Migrants, big cities, and our direst problems
Lazaro Gamio / Axios
Our age is one big contradiction:
- Around the world, people are flocking to big cities. But we are abandoning other cities — our rust belts and rural towns.
- The developed world — the number of Europeans, Japanese and Americans — is shrinking and aging. But Africa's population is doubling and young.
- We face a potential jobless future because of automation; but we have an acute current shortage of workers.
And these are not mere statistical curiosities:
- Alienation in rust belts and secondary cities underlies the anti-establishment wave roiling the U.S. and Europe.
- The cost of supporting and caring for our growing elderly populations could overwhelm state budgets.
- Chaos and worsened political instability could erupt in the gap before we fully adjust to vast automation.
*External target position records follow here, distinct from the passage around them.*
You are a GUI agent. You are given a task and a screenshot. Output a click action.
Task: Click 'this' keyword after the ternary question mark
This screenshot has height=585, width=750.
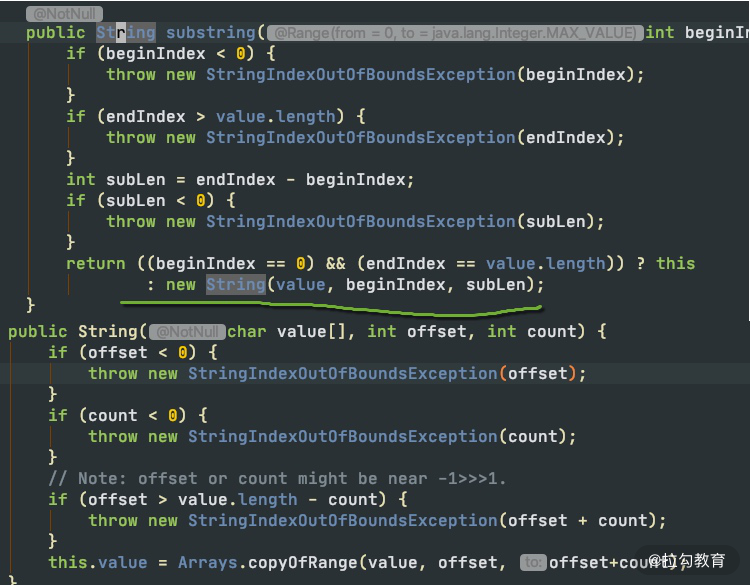[675, 264]

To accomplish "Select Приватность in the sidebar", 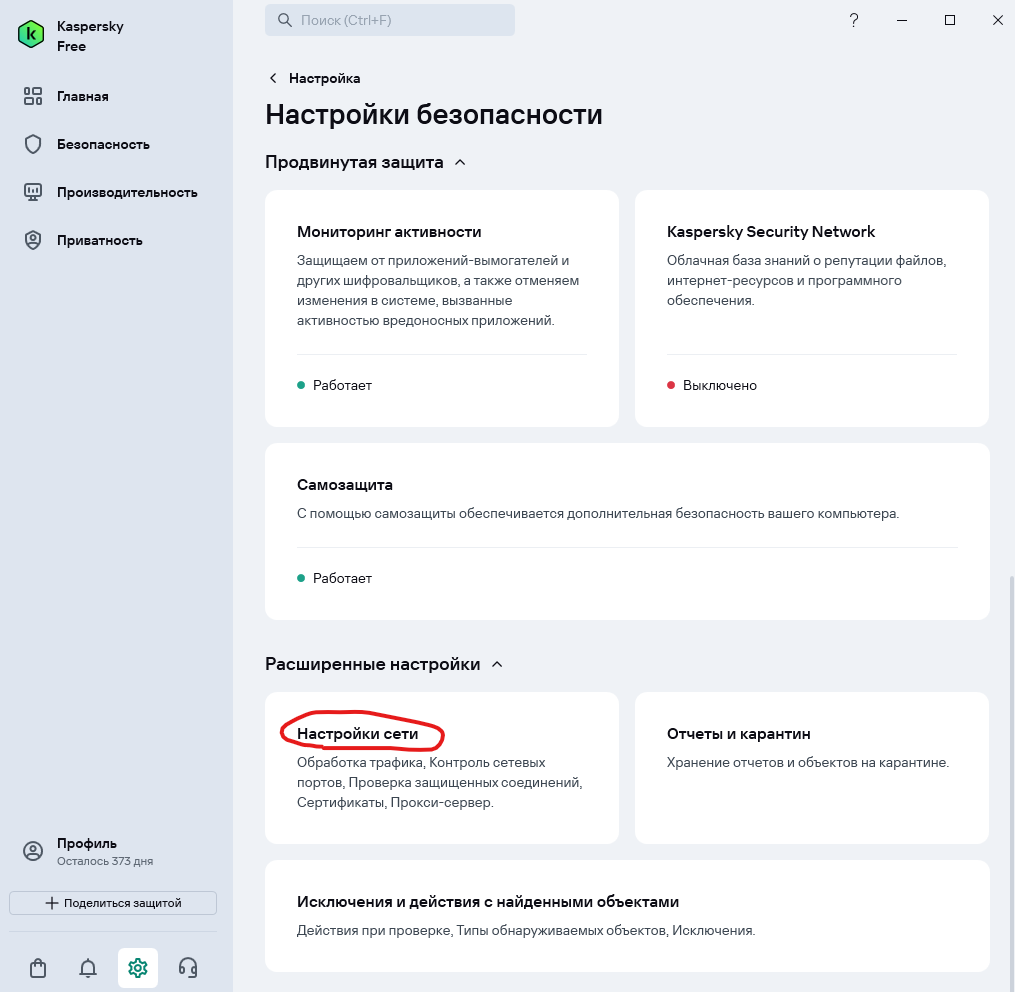I will coord(99,240).
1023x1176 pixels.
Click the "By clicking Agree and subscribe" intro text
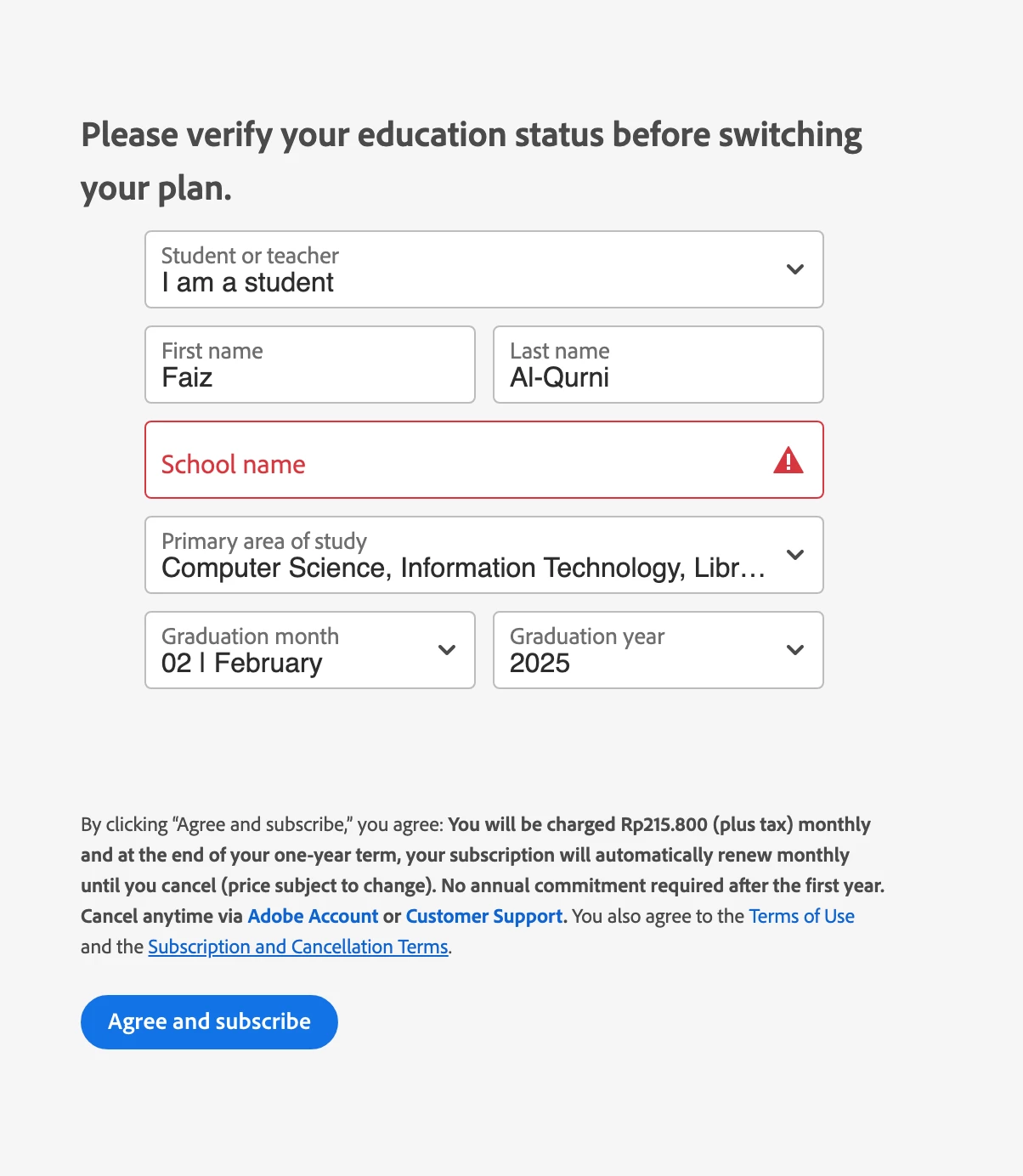click(262, 824)
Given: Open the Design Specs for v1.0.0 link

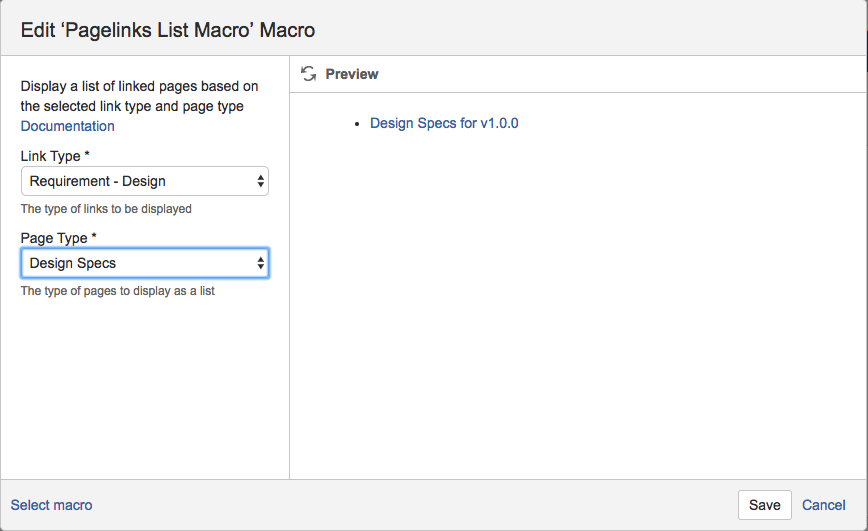Looking at the screenshot, I should point(444,123).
In a NYT op-ed today, Kai-Fu Lee, the CEO of Sinovation, a venture capital firm, writes that we will have no choice but a gargantuan transfer of wealth from rich individuals and nations to the poor. But Jose Lobo, a professor at the Santa Fe Institute, told me that things that look like enormous problems may actually be answers.
In that vein, Lobo said:
- Migration, such as the massive flow of Middle Eastern, Afghan and African migrants into Europe starting in 2015, should be embraced as a large part of the solution to a fast-shrinking work force, he said. Until now viewed as an acute crisis, they are actually a way to have the taxes to support European pensions. "We are going to have less Spaniards, less Russians, less Italians. But migrants tend to be young, and to have babies," Lobo said.
- Urbanization — the historical shift of the planet's population to big cities — could result in a massive reduction in poverty. We spend much time attempting to "save" our rust belt towns and cities, and to help prop up their continued population level. But these people are much more likely to obtain reasonable jobs and services in bigger, prosperous cities (Lobo cites this 2015 paper by World Bank economist Paul Romer).
Bottom line: In Lobo's scenario, Africa's over-population problem becomes a solution to Europe's and Japan's depopulation; and the ultra-massive growth of cities becomes a poverty alleviation program.